In 2011, I ran Boston like a tourist. I carried my camera and took a ton of photos, I high-fived a thousand people, and I tried let the entire experience soak through me. This time, I wanted to give the famous course my best shot. And I had a 2:55 PR from 2010 that needed lowering.
Training was as good as I've had for a road race. I trained faster than usual and saw a few short-distance PRs fall along the way. I set my sights on not just lowering my PR but also giving it a good whipping.
- A Goal -- sub-2:50
- B Goal -- lower my PR (2:55:23)
My qualifying time was 2:57, so I was placed in a corral that was very packed and a bit slower than my goal pace. This was good and bad: good because it was so packed that it was impossible to go out too fast on the big downhill out of Hopkinton; bad because it was so packed that it took four or five miles of bobbing and weaving through slightly slower runners before the crowd thinned enough to run my own race.
Temps were rising to 60 degrees (much warmer than anything I've been training in), and I was starting to douse myself with full cups of cold water. But I was still on target as I cautiously approached the hills.
Heartbreak Hill is the last and most infamous of the Newton Hills. It crests near mile 21, but after that, it's a fast downhill course for nearly three miles before two pancake flat miles to the finish line. I lost a few seconds per mile overall as I climbed the hill, but I was still on target at the top of Heartbreak -- just as I planned.
The elite men's write-up said that the race is won on the hills, "if not on the hills themselves, then by virtue of the damage they inflict." As I was descending the backside of Heartbreak Hill, I see now that I had fallen into the category of "I lost the race because of the damage the hills inflicted on me." I wasn't toast, but I was not-so-slowly going in that direction.

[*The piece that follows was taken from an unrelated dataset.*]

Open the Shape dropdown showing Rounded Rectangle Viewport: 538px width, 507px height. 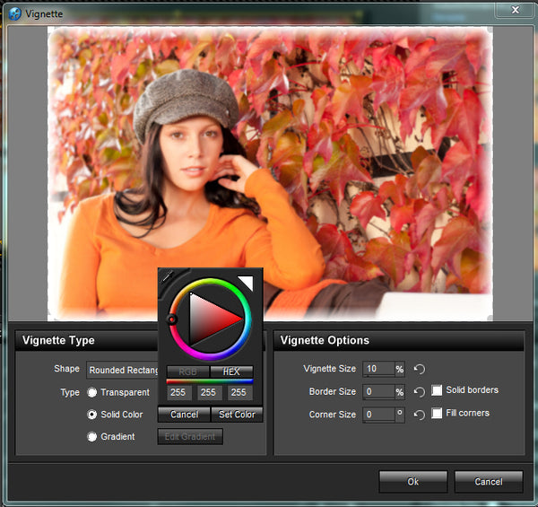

By mile 24, my pace had slowed almost a minute per mile and it was clear right then that 2:50 was out of reach. I was overheating by now, and the wobble in my legs had become a wobble in my head. I wanted to walk (for fear of passing out, and because I was now officially toast), but the roar of the unbelievable crowd kept me running. You really do feel like a rock star the entire 26.2 miles along the Boston Marathon course.
So I kept running, and now I was starting to get a little worried about my B goal. But my meltdown wasn't so bad that I couldn't soak in the unrivaled feeling of turning left onto Boylston Street with the finish line in site. It truly is one of the greatest scenes in all of sport.
I shuffled through the finish line, beaten yet victorious. It's quite the feeling to cross that finish line; it was my second Boston finish, and it felt no less amazing than my first time there.
And I'm the owner of a new PR: 2:54:33.
|I made the trip with three fellow Beer Chasers|
(l-r: me, Doug Jacobson, Dan Froelich, Graham VanderSchelden)
The "Boston Strong" spirit was amazing all weekend. I don't have a strong emotional connection to the city of Boston itself, but if felt good to be a very small part of helping that city heal.
I do have a very strong emotional connection to runners all around the world, so nearly all of the goosebumps I got throughout the race and race weekend were reserved for other runners I saw on the course. I believe in running, and it filled my heart with so much joy to see the smiles and struggles and tears and whoops-of-joy from runners of varying shapes and colors.
The Boston Marathon is special. It's a lofty goal for many runners, but it's a worthy goal. The idea of the Boston Marathon is almost as powerful as the race itself. I feel truly blessed to be lucky enough to have run it twice now. I hope I'll never take moments like these for granted.